## WORK REQUIRED
Each record must be printed again exactly as given.

## PROVIDED MATERIAL
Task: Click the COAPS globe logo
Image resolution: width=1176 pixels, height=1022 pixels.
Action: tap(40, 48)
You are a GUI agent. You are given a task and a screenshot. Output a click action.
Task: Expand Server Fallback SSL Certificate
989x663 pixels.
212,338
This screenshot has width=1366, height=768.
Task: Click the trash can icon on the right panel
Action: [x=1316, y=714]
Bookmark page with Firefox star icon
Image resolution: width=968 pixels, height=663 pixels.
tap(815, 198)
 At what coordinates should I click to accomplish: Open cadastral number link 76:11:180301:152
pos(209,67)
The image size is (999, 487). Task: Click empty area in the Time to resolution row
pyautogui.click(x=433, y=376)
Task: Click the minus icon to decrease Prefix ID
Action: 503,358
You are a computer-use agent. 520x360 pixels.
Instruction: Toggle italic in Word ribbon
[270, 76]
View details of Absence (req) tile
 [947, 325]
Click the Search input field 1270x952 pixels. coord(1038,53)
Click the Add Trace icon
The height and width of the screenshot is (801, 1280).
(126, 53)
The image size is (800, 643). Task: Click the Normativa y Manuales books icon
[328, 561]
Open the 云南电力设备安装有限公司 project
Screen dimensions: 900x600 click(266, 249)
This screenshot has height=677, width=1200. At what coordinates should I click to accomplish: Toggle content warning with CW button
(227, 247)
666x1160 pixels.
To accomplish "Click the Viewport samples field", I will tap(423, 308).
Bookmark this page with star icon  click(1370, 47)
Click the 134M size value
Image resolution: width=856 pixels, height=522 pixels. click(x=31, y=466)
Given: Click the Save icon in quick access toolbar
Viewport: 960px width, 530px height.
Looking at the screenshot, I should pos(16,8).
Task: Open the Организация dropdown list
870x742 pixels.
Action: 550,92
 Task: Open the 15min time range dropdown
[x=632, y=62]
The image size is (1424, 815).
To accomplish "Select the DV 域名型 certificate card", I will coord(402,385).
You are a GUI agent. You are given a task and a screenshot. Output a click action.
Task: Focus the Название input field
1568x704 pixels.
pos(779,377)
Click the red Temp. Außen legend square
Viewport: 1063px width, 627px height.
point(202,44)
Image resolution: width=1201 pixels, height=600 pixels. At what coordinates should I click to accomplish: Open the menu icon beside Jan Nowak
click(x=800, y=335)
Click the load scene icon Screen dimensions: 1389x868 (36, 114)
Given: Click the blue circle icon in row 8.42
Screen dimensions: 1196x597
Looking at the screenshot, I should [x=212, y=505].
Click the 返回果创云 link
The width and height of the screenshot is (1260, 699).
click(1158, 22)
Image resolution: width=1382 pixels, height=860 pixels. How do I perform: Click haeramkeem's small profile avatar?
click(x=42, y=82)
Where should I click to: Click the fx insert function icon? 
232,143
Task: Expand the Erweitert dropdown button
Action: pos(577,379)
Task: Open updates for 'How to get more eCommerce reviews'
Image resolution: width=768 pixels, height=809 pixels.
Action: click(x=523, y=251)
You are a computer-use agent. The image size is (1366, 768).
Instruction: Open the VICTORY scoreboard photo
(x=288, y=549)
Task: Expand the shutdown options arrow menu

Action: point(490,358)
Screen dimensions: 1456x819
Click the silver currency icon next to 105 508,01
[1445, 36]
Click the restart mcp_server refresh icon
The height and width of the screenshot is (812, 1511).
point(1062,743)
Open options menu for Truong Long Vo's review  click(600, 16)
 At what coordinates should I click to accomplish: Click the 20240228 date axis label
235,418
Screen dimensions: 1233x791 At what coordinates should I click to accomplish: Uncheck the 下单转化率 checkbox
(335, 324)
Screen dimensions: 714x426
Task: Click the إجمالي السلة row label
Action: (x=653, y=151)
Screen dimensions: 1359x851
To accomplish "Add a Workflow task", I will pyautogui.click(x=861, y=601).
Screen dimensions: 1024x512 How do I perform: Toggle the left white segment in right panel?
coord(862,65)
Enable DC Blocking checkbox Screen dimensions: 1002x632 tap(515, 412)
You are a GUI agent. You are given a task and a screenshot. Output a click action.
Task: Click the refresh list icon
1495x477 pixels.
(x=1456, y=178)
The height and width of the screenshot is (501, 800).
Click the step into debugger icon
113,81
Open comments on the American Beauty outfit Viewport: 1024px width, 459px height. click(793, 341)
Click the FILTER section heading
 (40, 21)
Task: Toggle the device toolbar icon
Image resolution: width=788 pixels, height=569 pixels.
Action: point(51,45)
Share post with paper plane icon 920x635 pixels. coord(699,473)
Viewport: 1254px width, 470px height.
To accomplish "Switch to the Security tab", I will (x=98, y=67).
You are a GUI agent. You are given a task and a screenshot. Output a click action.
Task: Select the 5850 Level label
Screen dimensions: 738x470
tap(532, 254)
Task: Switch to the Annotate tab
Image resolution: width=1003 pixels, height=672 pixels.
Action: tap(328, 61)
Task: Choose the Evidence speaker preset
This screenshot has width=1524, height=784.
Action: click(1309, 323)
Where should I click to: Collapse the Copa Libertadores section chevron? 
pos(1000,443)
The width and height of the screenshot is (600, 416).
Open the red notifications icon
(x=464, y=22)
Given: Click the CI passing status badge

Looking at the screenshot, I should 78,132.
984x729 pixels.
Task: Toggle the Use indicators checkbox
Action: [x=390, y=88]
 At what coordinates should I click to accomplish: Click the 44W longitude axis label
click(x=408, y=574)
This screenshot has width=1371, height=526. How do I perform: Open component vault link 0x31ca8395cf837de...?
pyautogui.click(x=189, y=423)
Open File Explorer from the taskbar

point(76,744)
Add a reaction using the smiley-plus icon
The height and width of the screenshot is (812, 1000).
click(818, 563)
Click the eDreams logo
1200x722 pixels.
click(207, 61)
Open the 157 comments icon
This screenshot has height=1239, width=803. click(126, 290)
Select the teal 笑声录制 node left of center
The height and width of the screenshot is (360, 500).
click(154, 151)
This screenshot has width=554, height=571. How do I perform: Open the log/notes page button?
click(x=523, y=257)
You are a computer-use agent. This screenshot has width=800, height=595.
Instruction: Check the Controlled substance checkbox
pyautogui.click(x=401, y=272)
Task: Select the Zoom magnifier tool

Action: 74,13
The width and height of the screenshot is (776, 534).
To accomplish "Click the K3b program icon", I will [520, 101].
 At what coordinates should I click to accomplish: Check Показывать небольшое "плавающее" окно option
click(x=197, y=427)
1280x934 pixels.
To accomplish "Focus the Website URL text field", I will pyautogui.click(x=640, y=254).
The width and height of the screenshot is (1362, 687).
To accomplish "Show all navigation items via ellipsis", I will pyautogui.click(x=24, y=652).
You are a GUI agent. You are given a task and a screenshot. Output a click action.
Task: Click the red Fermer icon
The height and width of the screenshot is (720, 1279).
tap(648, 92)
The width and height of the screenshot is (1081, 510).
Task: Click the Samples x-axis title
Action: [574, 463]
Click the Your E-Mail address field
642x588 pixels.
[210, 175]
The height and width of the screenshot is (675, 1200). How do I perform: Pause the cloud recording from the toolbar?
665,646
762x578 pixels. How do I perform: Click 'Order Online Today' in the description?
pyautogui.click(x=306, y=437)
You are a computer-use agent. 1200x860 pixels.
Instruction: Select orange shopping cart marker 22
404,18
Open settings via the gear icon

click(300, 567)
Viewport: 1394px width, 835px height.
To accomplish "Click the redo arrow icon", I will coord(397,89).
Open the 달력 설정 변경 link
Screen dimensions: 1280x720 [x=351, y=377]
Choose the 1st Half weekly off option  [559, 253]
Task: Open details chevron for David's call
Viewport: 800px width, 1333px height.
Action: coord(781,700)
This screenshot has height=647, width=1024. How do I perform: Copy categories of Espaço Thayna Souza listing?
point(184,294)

## THE ANSWER
Task: Click the COAPS globe logo
Image resolution: width=1176 pixels, height=1022 pixels.
Action: tap(40, 48)
You are a GUI agent. You are given a task and a screenshot. Output a click action.
Task: Expand Server Fallback SSL Certificate
989x663 pixels.
212,338
This screenshot has width=1366, height=768.
Task: Click the trash can icon on the right panel
Action: [x=1316, y=714]
Bookmark page with Firefox star icon
Image resolution: width=968 pixels, height=663 pixels.
tap(815, 198)
 At what coordinates should I click to accomplish: Open cadastral number link 76:11:180301:152
pos(209,67)
The image size is (999, 487). Task: Click empty area in the Time to resolution row
pyautogui.click(x=433, y=376)
Task: Click the minus icon to decrease Prefix ID
Action: 503,358
You are a computer-use agent. 520x360 pixels.
Instruction: Toggle italic in Word ribbon
[270, 76]
View details of Absence (req) tile
 [947, 325]
Click the Search input field 1270x952 pixels. coord(1038,53)
Click the Add Trace icon
The height and width of the screenshot is (801, 1280).
(126, 53)
The image size is (800, 643). Task: Click the Normativa y Manuales books icon
[328, 561]
Open the 云南电力设备安装有限公司 project
Screen dimensions: 900x600 click(266, 249)
This screenshot has height=677, width=1200. At what coordinates should I click to accomplish: Toggle content warning with CW button
(227, 247)
666x1160 pixels.
To accomplish "Click the Viewport samples field", I will tap(423, 308).
Bookmark this page with star icon  click(1370, 47)
Click the 134M size value
Image resolution: width=856 pixels, height=522 pixels. click(x=31, y=466)
Given: Click the Save icon in quick access toolbar
Viewport: 960px width, 530px height.
Looking at the screenshot, I should pos(16,8).
Task: Open the Организация dropdown list
870x742 pixels.
Action: 550,92
 Task: Open the 15min time range dropdown
[x=632, y=62]
The image size is (1424, 815).
To accomplish "Select the DV 域名型 certificate card", I will coord(402,385).
You are a GUI agent. You are given a task and a screenshot. Output a click action.
Task: Focus the Название input field
1568x704 pixels.
pos(779,377)
Click the red Temp. Außen legend square
Viewport: 1063px width, 627px height.
point(202,44)
Image resolution: width=1201 pixels, height=600 pixels. At what coordinates should I click to accomplish: Open the menu icon beside Jan Nowak
click(x=800, y=335)
Click the load scene icon Screen dimensions: 1389x868 (36, 114)
Given: Click the blue circle icon in row 8.42
Screen dimensions: 1196x597
Looking at the screenshot, I should [x=212, y=505].
Click the 返回果创云 link
The width and height of the screenshot is (1260, 699).
click(1158, 22)
Image resolution: width=1382 pixels, height=860 pixels. How do I perform: Click haeramkeem's small profile avatar?
click(x=42, y=82)
Where should I click to: Click the fx insert function icon? 
232,143
Task: Expand the Erweitert dropdown button
Action: pos(577,379)
Task: Open updates for 'How to get more eCommerce reviews'
Image resolution: width=768 pixels, height=809 pixels.
Action: click(x=523, y=251)
You are a computer-use agent. The image size is (1366, 768).
Instruction: Open the VICTORY scoreboard photo
(x=288, y=549)
Task: Expand the shutdown options arrow menu

Action: point(490,358)
Screen dimensions: 1456x819
Click the silver currency icon next to 105 508,01
[1445, 36]
Click the restart mcp_server refresh icon
The height and width of the screenshot is (812, 1511).
point(1062,743)
Open options menu for Truong Long Vo's review  click(600, 16)
 At what coordinates should I click to accomplish: Click the 20240228 date axis label
235,418
Screen dimensions: 1233x791 At what coordinates should I click to accomplish: Uncheck the 下单转化率 checkbox
(335, 324)
Screen dimensions: 714x426
Task: Click the إجمالي السلة row label
Action: (x=653, y=151)
Screen dimensions: 1359x851
To accomplish "Add a Workflow task", I will pyautogui.click(x=861, y=601).
Screen dimensions: 1024x512 How do I perform: Toggle the left white segment in right panel?
coord(862,65)
Enable DC Blocking checkbox Screen dimensions: 1002x632 tap(515, 412)
You are a GUI agent. You are given a task and a screenshot. Output a click action.
Task: Click the refresh list icon
1495x477 pixels.
(x=1456, y=178)
The height and width of the screenshot is (501, 800).
Click the step into debugger icon
113,81
Open comments on the American Beauty outfit Viewport: 1024px width, 459px height. click(793, 341)
Click the FILTER section heading
 (40, 21)
Task: Toggle the device toolbar icon
Image resolution: width=788 pixels, height=569 pixels.
Action: point(51,45)
Share post with paper plane icon 920x635 pixels. coord(699,473)
Viewport: 1254px width, 470px height.
To accomplish "Switch to the Security tab", I will (x=98, y=67).
You are a GUI agent. You are given a task and a screenshot. Output a click action.
Task: Select the 5850 Level label
Screen dimensions: 738x470
tap(532, 254)
Task: Switch to the Annotate tab
Image resolution: width=1003 pixels, height=672 pixels.
Action: tap(328, 61)
Task: Choose the Evidence speaker preset
This screenshot has width=1524, height=784.
Action: click(1309, 323)
Where should I click to: Collapse the Copa Libertadores section chevron? 
pos(1000,443)
The width and height of the screenshot is (600, 416).
Open the red notifications icon
(x=464, y=22)
Given: Click the CI passing status badge

Looking at the screenshot, I should 78,132.
984x729 pixels.
Task: Toggle the Use indicators checkbox
Action: [x=390, y=88]
 At what coordinates should I click to accomplish: Click the 44W longitude axis label
click(x=408, y=574)
This screenshot has width=1371, height=526. How do I perform: Open component vault link 0x31ca8395cf837de...?
pyautogui.click(x=189, y=423)
Open File Explorer from the taskbar

point(76,744)
Add a reaction using the smiley-plus icon
The height and width of the screenshot is (812, 1000).
click(818, 563)
Click the eDreams logo
1200x722 pixels.
click(207, 61)
Open the 157 comments icon
This screenshot has height=1239, width=803. click(126, 290)
Select the teal 笑声录制 node left of center
The height and width of the screenshot is (360, 500).
click(154, 151)
This screenshot has width=554, height=571. How do I perform: Open the log/notes page button?
click(x=523, y=257)
You are a computer-use agent. This screenshot has width=800, height=595.
Instruction: Check the Controlled substance checkbox
pyautogui.click(x=401, y=272)
Task: Select the Zoom magnifier tool

Action: 74,13
The width and height of the screenshot is (776, 534).
To accomplish "Click the K3b program icon", I will [520, 101].
 At what coordinates should I click to accomplish: Check Показывать небольшое "плавающее" окно option
click(x=197, y=427)
1280x934 pixels.
To accomplish "Focus the Website URL text field", I will pyautogui.click(x=640, y=254).
The width and height of the screenshot is (1362, 687).
To accomplish "Show all navigation items via ellipsis", I will pyautogui.click(x=24, y=652).
You are a GUI agent. You are given a task and a screenshot. Output a click action.
Task: Click the red Fermer icon
The height and width of the screenshot is (720, 1279).
tap(648, 92)
The width and height of the screenshot is (1081, 510).
Task: Click the Samples x-axis title
Action: [574, 463]
Click the Your E-Mail address field
642x588 pixels.
[210, 175]
The height and width of the screenshot is (675, 1200). How do I perform: Pause the cloud recording from the toolbar?
665,646
762x578 pixels. How do I perform: Click 'Order Online Today' in the description?
pyautogui.click(x=306, y=437)
You are a computer-use agent. 1200x860 pixels.
Instruction: Select orange shopping cart marker 22
404,18
Open settings via the gear icon

click(300, 567)
Viewport: 1394px width, 835px height.
To accomplish "Click the redo arrow icon", I will coord(397,89).
Open the 달력 설정 변경 link
Screen dimensions: 1280x720 [x=351, y=377]
Choose the 1st Half weekly off option  [559, 253]
Task: Open details chevron for David's call
Viewport: 800px width, 1333px height.
Action: coord(781,700)
This screenshot has height=647, width=1024. How do I perform: Copy categories of Espaço Thayna Souza listing?
point(184,294)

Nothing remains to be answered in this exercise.